Recognized for his long history of visionary generosity in providing valuable resources and leadership among Greek communities, Long Islander Peter V. Tsantes’ passion and enthusiasm was encouraged by Stony Brook’s own educational reputation and commitment toward advancing the study of Hellenic culture. He also noted that he and his family have dedicated the professorship to the memory of his adoptive mother who sponsored his trip to the United States in 1951, Aikaterini Spanou Haralambou Batuyios. “How can you forever show your love and remembrance?” Tsantes’ said of Batuyios.
Throughout Tsantes’ life, Batuyios encouraged him to give back, which led to his involvement in the American Foundation for Greek Language and Culture (AFGLC). Before long, he turned his philanthropic focus closer to home, where he formed the New York Chapter of AFGLC. He currently serves as treasurer for its executive board.
To Tsantes, the professorship was a fitting tribute to not only his adopted mother and homeland, he hopes it will spur others “toward an increased energy in philanthropy and education.” The professorship, he believes, will be the base for a plethora of Hellenic activities on campus, supported not only by his family, but also by the generosity of other members of the Long Island Hellenic community.
As holder of the professorship, Panou is invested in promoting scholarship, teaching and research in all aspects of Hellenic civilization, from Antiquity to the present.
One of Panou’s principal goals is to build a stronger Center for Hellenic Studies that will serve as a forum for the study of Greek society, history and culture, and which will cultivate a comprehensive understanding of classical, post-classical and modern Greece.

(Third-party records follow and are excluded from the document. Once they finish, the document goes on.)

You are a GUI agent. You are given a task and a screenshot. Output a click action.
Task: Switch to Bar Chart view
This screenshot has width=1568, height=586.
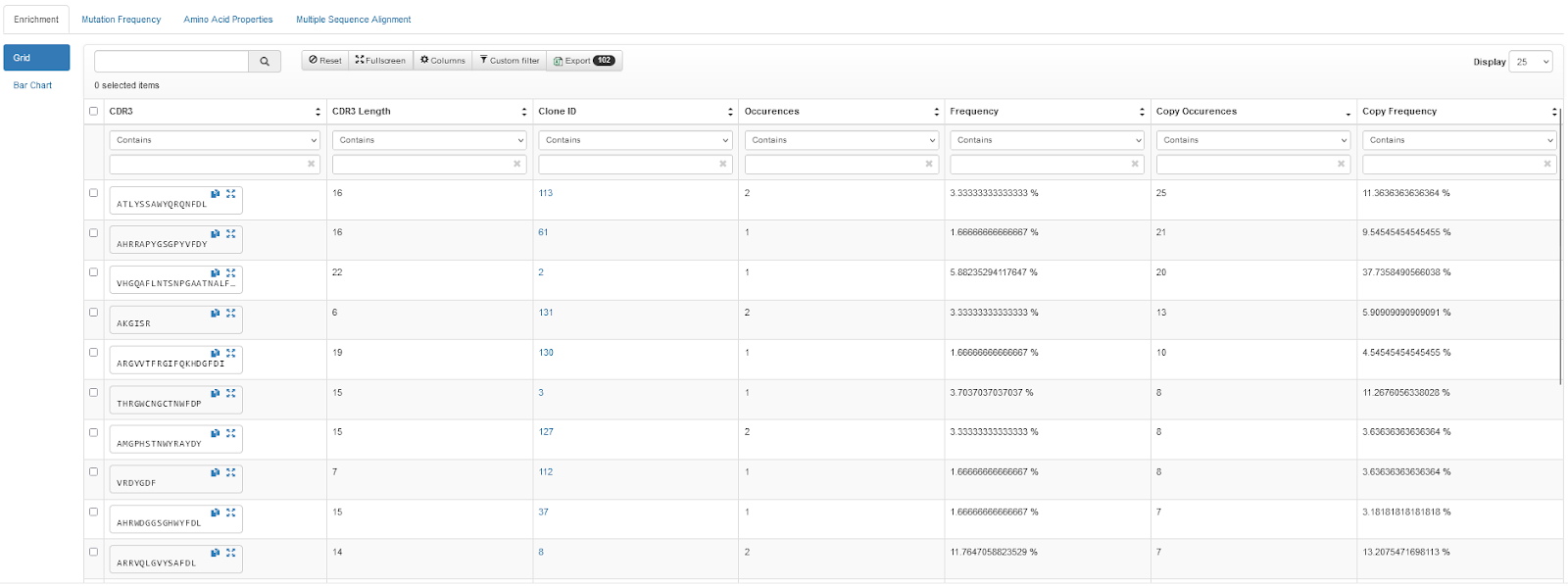click(x=32, y=85)
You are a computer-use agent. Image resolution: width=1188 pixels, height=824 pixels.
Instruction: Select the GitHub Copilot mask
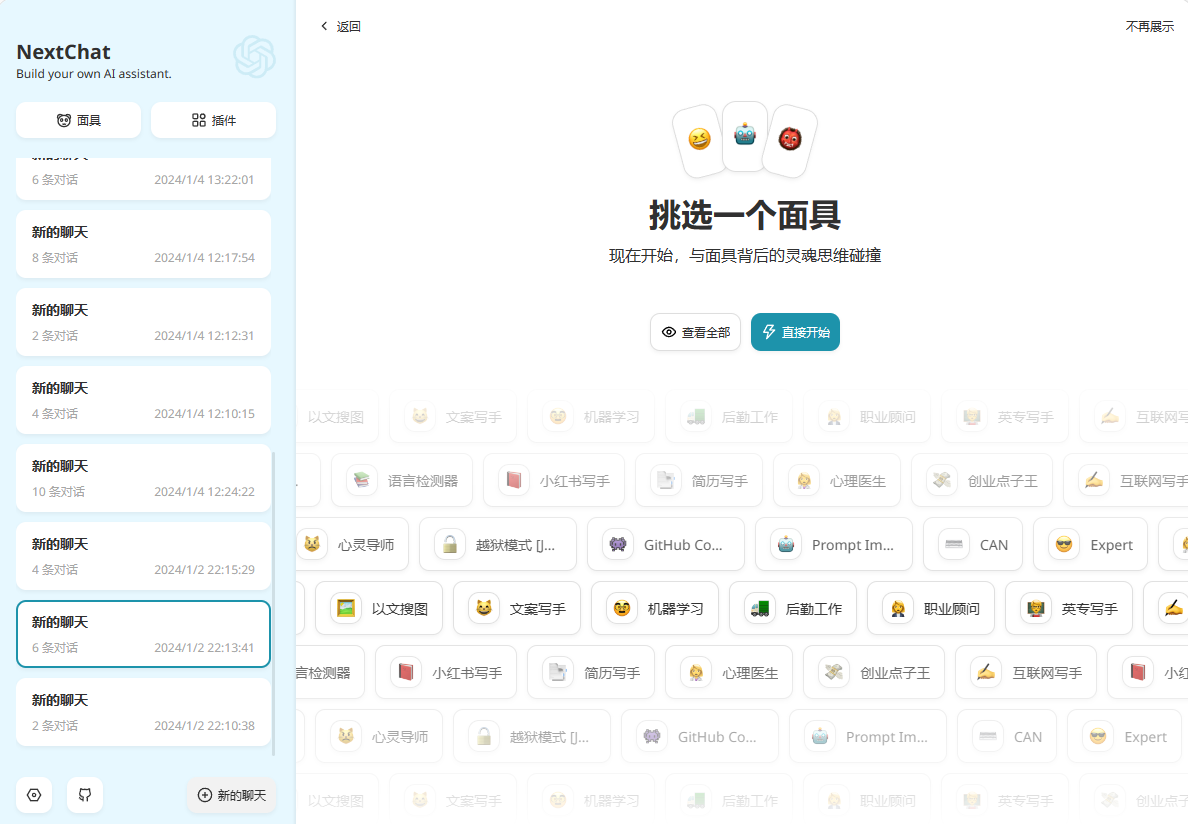pos(665,545)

“The vision is here, and so is the will, the determination and the expertise,” Panou said. “We now have to direct all of our effort — and with a great sense of urgency, I might add — to the creation of a robust, radiant, magnetic Center for Hellenic Studies that will serve as a hub for the study of Greek society, history, politics and culture that will become an indispensable point of reference within Stony Brook and beyond.”
This new professorship is yet another example of how endowed faculty build on the University’s dedication to excellence across campus. That’s why one goal of the $600 million Campaign for Stony Brook is to create a total of 100 endowed faculty positions by 2018, aimed to attract more eminent scholars and researchers and retain outstanding faculty across a wide range of disciplines.
Over the past six years, the number of endowed chairs and professorships at Stony Brook has increased more than seven-fold, to a total of 42 endowed chairs and professorships.
“At a time when the humanities are being increasingly marginalized, to say the least, the establishment of an endowed chair in Hellenic studies is an event and an opportunity of singular importance,” Panou said. “The truth is, what’s happened here at Stony Brook is the result of extraordinary actions that require inspiration, zeal, commitment, generosity and a lot of hard work.”